Through [String Processing Python Implementation] The brute force of string pattern matching, the introduction and implementation of the BM algorithm , we introduced the brute force algorithm and the BM algorithm respectively. Among them:
- After each round of character matching failures, the brute force algorithm simply slides the pattern string to the right and then the length of one character. Therefore, although the simplest and intuitive, it will inevitably make a lot of meaningless comparisons;
- BM algorithm mirroring temptation and jump exploratory character , character after the match fails, can occur in each round as much as possible to slide a few characters to the right , thereby reducing unnecessary comparison.
This article will introduce another well-known and efficient string matching algorithm-KMP algorithm, which was jointly proposed by DE Knuth, JH Morris and VR Pratt, so the name is the first letter of the last name of the three.
1. Terminology
For the convenience of subsequent description, before introducing the KMP algorithm, here are a few nouns and terms about strings. Assuming a string 'GTGT'
is given , then:
- Prefix substring :
''
,'G'
,'GT'
,'GTG'
and the'GTGT'
string called'GTGT'
prefix substring;- True prefix substring : removing
'GTGT'
itself outside''
,'G'
,'GT'
,'GTG'
string called'GTGT'
true prefix sub-string;- Suffix substring :
''
,'T'
,'GT'
,'TGT'
and the'GTGT'
string called'GTGT'
suffix substring;- This suffix substring : removing
'GTGT'
itself outside''
,'T'
,'GT'
,'TGT'
string called'GTGT'
proper suffix sub-string.
This article is convenient for presentation. All the prefix substrings and suffix substrings mentioned later refer to true prefix substrings and true suffix substrings respectively .
Second, the algorithm details
First of all, a sentence to summarize the core idea of the KMP algorithm: make full use of the first few characters of the pattern string successfully matched with the main string in the current round, so that before the next round of matching, the pattern string can slide to the right relative to the main string as much as possible More characters .

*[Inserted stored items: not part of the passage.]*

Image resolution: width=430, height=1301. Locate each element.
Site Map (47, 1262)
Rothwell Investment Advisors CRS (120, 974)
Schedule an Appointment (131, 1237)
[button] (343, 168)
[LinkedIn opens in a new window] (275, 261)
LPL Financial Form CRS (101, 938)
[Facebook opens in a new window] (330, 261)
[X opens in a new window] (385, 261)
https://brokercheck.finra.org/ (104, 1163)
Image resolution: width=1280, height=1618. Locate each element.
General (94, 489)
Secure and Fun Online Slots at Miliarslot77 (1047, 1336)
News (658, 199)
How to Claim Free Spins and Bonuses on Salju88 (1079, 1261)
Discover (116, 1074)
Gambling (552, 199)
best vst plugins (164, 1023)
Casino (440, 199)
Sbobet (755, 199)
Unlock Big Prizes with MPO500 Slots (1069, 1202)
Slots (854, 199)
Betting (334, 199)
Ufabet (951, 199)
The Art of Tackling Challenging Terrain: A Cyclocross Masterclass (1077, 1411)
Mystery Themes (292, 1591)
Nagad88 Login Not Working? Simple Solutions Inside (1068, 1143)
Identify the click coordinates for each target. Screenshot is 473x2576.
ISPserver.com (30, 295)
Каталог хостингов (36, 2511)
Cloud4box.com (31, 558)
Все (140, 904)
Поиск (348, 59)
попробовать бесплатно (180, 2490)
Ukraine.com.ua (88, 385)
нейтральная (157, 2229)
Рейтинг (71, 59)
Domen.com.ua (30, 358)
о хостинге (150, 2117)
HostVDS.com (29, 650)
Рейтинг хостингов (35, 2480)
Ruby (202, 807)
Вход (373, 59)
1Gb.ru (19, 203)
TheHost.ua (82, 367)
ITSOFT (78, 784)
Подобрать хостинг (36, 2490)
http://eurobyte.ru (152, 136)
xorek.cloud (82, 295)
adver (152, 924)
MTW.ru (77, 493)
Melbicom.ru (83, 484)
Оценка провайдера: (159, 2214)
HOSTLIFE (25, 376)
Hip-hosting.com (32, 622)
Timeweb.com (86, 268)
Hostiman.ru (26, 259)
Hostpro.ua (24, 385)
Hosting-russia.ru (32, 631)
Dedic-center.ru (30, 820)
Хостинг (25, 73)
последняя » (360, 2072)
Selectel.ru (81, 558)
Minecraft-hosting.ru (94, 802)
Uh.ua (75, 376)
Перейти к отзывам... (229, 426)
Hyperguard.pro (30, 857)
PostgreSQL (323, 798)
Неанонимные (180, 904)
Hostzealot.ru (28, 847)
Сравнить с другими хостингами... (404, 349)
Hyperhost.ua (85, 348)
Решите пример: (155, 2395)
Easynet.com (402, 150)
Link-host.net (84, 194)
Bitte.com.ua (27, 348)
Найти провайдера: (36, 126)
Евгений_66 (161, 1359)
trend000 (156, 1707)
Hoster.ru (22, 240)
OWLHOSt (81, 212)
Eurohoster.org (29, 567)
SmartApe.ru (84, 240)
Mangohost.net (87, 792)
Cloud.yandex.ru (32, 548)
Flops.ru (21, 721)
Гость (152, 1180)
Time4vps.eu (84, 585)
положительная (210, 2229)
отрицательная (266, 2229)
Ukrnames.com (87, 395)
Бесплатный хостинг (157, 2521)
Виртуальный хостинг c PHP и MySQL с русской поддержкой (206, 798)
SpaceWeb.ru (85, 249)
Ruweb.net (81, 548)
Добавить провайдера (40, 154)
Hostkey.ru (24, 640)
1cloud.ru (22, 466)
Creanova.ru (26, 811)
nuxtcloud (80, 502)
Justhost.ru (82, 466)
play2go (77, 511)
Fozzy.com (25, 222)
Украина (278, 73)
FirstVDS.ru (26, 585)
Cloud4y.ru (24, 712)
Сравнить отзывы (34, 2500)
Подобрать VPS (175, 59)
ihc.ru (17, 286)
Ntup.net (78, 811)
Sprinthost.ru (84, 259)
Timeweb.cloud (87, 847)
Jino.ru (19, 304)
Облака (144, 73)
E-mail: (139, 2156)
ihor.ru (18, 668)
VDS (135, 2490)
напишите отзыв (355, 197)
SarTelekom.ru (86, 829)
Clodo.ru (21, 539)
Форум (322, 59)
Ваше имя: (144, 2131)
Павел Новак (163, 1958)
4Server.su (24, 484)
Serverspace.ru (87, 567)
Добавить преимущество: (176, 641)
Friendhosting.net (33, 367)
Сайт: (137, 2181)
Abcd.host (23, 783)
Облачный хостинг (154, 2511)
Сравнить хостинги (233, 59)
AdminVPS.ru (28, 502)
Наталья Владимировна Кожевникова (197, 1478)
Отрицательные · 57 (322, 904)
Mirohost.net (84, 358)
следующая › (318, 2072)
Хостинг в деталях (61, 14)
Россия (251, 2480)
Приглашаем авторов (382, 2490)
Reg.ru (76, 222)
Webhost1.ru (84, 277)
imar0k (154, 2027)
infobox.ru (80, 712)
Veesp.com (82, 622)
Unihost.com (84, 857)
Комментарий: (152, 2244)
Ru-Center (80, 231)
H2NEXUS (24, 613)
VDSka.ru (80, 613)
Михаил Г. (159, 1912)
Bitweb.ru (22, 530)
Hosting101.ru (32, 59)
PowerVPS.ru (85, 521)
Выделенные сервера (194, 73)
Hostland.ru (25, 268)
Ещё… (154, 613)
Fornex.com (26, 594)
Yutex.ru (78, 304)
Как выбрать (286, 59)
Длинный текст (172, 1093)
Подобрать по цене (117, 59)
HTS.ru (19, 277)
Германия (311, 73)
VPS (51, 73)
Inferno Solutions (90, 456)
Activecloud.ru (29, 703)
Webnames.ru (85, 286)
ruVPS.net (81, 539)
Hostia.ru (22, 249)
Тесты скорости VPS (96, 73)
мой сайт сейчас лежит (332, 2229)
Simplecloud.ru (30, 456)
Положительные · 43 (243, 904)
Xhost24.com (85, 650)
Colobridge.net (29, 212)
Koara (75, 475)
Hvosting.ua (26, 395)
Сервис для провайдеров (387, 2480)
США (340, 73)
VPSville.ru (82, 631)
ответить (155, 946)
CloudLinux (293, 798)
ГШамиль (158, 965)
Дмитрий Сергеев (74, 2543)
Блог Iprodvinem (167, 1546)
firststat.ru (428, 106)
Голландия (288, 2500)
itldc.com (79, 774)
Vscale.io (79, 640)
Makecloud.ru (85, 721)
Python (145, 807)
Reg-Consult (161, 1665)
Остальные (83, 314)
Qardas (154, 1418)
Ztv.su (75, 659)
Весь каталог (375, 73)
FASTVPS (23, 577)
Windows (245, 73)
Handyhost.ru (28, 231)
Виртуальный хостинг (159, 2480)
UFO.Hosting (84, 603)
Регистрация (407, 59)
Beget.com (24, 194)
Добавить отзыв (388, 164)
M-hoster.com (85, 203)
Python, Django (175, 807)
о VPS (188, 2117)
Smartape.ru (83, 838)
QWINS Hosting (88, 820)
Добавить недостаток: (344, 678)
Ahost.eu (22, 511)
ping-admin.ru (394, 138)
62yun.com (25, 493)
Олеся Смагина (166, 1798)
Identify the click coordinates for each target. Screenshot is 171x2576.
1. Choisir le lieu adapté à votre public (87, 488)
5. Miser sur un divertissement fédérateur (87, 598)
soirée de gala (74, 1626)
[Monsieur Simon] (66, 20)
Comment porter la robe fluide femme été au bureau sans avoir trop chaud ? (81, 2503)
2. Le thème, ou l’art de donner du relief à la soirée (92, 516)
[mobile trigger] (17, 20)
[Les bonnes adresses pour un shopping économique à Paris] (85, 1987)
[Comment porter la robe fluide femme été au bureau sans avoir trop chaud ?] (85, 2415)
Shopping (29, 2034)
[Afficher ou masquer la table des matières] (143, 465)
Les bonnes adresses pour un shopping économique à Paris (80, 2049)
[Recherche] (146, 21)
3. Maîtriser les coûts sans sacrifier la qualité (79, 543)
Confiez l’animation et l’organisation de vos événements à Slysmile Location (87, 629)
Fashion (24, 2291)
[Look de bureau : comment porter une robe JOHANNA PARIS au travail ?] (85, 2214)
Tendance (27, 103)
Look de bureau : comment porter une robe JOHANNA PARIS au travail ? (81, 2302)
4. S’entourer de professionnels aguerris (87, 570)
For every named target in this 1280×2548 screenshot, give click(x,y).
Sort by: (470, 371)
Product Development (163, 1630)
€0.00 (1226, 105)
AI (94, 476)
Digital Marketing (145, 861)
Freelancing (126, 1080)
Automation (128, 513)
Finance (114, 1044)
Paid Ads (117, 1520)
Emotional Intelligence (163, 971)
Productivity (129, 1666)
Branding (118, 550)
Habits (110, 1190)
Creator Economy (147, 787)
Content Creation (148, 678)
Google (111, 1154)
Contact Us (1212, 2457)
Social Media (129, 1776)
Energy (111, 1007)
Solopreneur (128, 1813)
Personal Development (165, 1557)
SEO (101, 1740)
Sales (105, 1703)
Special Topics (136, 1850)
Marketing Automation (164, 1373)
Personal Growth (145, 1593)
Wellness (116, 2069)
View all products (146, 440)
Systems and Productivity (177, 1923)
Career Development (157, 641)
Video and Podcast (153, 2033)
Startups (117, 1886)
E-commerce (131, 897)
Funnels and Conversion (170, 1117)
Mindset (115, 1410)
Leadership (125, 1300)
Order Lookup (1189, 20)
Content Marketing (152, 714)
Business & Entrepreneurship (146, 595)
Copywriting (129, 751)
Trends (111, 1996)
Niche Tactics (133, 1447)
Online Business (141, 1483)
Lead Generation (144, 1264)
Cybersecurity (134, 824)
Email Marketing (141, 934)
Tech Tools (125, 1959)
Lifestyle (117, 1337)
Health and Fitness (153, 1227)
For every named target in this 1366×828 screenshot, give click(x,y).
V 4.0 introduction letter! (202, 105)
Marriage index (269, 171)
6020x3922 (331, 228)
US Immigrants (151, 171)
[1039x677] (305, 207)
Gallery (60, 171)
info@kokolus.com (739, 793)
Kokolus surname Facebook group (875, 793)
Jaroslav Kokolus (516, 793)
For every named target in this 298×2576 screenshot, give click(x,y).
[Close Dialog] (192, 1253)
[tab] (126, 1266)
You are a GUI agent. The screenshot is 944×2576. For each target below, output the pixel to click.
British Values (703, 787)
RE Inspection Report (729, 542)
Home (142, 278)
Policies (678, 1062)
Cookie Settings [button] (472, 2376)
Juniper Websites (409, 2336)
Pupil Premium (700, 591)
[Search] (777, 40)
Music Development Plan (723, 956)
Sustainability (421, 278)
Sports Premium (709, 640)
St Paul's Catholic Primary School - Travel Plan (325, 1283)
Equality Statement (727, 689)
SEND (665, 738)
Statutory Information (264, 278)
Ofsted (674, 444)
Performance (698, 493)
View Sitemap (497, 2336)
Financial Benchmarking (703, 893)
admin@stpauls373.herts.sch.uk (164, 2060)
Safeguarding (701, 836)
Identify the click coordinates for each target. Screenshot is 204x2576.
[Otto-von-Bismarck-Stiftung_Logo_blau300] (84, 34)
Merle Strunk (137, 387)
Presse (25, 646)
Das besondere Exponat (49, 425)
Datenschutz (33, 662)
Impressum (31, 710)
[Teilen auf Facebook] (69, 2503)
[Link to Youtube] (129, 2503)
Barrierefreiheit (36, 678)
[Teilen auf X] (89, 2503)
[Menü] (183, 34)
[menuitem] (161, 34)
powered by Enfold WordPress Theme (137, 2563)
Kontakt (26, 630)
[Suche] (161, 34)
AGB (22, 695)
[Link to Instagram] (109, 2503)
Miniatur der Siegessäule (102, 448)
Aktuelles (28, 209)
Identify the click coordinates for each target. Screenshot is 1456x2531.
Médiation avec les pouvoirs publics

1. Overview of KMP algorithm flow
Next, we first intuitively explain the specific matching process of the KMP algorithm through actual cases, assuming that the main string is 'GTGTCGTTGGGTGTG'
and the pattern string is 'GTGTCGTG'
.
Like brute force and BM matching algorithms, the first step of the KMP algorithm before matching is to align the main string and the pattern string on the leftmost side, and then compare them character by character from left to right.
In the first round , as shown in the following figure, we found that the first 7 characters of the pattern string are the same as the characters in the alignment position of the main string at this time, until the 8th character is inconsistent.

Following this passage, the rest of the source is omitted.